I’ve written briefly before about how my hometown of Covington, GA has played host to Hollywood productions for nearly six decades. Currently, The Vampire Diaries films here, and the show has brought with it a unique brand of tourism. A local couple takes Vampire Diaries fans on tours, and fans camp out to watch hours upon hours of filming around town. The cult nature of the show lends a kitschy vibe to the cottage industry it has produced in Covington.
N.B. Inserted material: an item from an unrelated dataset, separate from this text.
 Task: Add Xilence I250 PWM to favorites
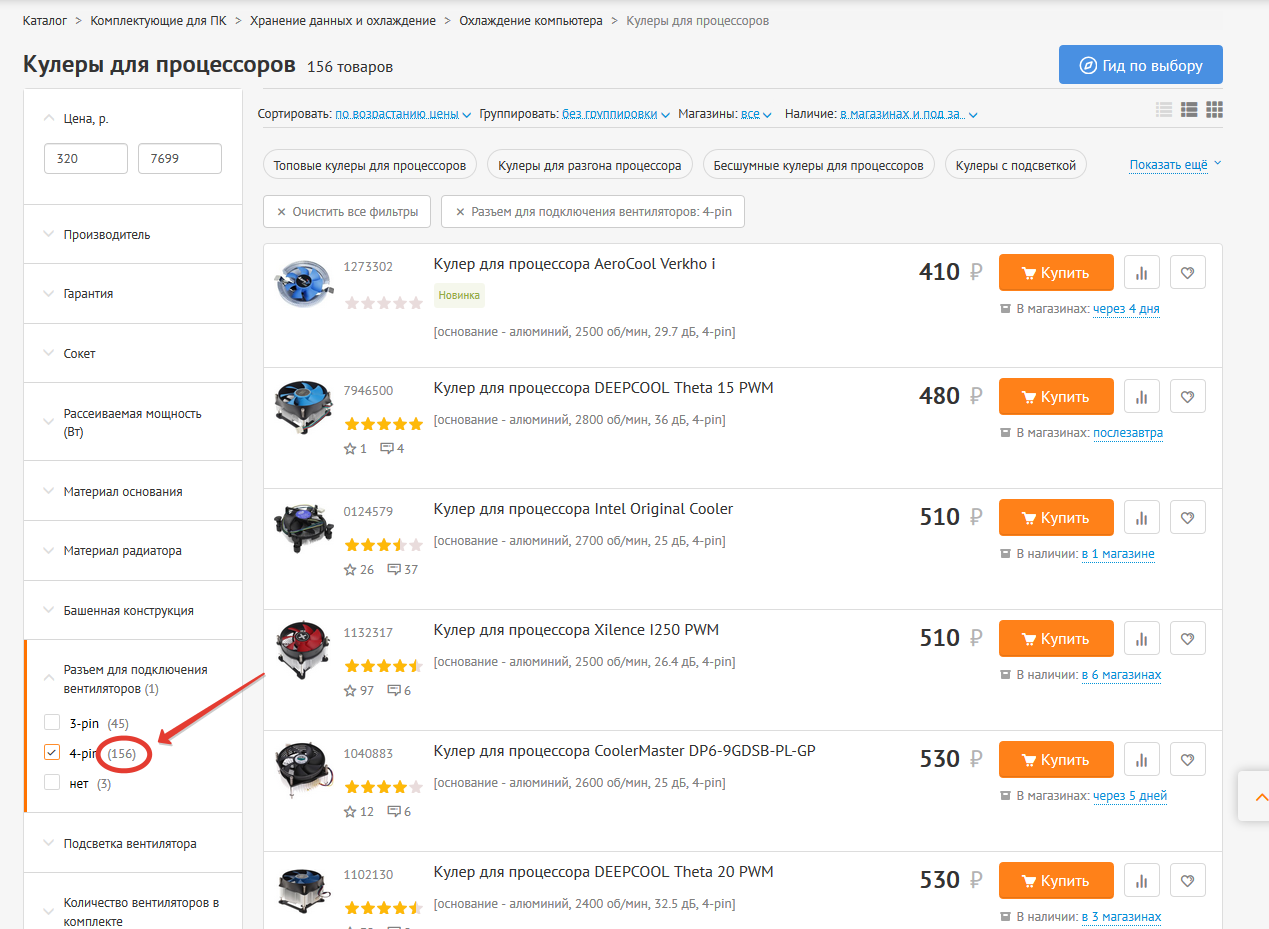pyautogui.click(x=1187, y=638)

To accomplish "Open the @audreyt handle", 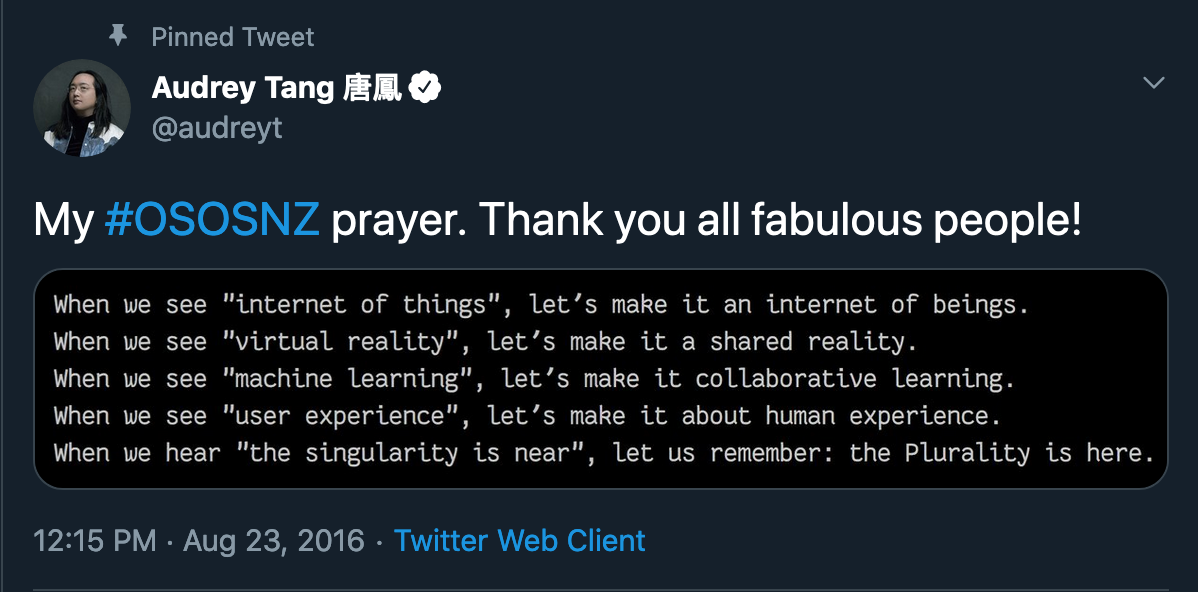I will pyautogui.click(x=217, y=128).
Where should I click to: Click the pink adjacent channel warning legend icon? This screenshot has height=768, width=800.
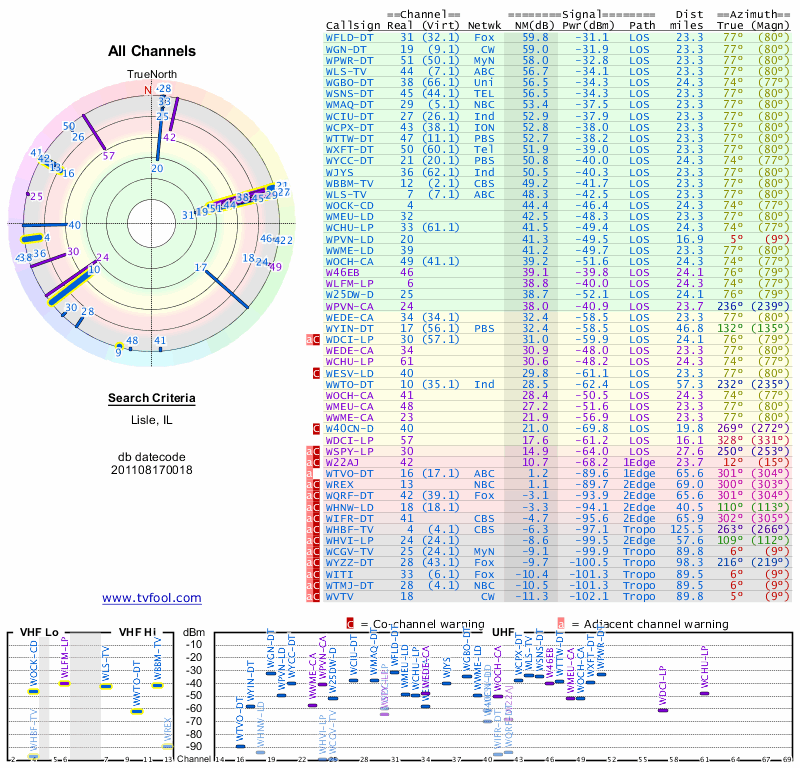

Our local Chamber of Commerce recently debuted an ad spoofing the vampire culture in Covington at a baseball tournament that took place here in town. The ad features a vampire who takes a mother and daughter on a tour of Covington. More importantly, it features many of our town’s beautiful sites. It’s clever, funny, and well made (other than the vampire’s ridiculous accent) – no sane person would take it for anything other than a spoof.
And then there’s Kyle Mooty, editor of the Enterprise Ledger in Enterprise, AL. Mooty got his undies in a bunch over the ad, and he expresses his ridiculous indignation in an editorial with the sensational (and stupid) headline, Covington, Ga., Where Killing is Promoted. Mr. No-Humor Mooty writes:
Not that Covington’s Chamber of Commerce was planning on rolling out the red carpet for me anytime soon anyway, but the video has scared me away from that town forever. No, the lame-acting vampire who stalks a mother and daughter and eventually consumes (we are led to believe) the mother, hardly scared me, it was the fact that some higher-ups in the town actually approved the video to be used as a promotional tool for the town. Who wants to be in a town with leadership that careless?
It would be akin to Brentwood, Calif., showing the chase of O.J. Simpson in his buddy’s Bronco as a promotional tool for that Los Angeles suburb.
Let’s go ahead and have Cincinnati promote the fact that Charles Manson was born there, Chicago promote that O’Hare is considered the most dangerous airport in the U.S., or Pinos Altos, N.M., promote the fact that one of its residents was killed by a mountain lion in 2008. Oh boy, Mom, let’s go hiking in Pinos Altos. While we’re at it, let’s see a commercial for the Big Apple telling us to visit New York City, the best possible place in the U.S. to catch the flu. Or St. Louis, which can say it’s only a short drive across the Mississippi River Bridge away from East St. Louis, Ill., considered by many as the worst town in America.
News flash, Kyle: Vampires don’t exist! All the other examples you mentioned are terrible events that took place in the real world, but a television series about vampires doesn’t quite touch them.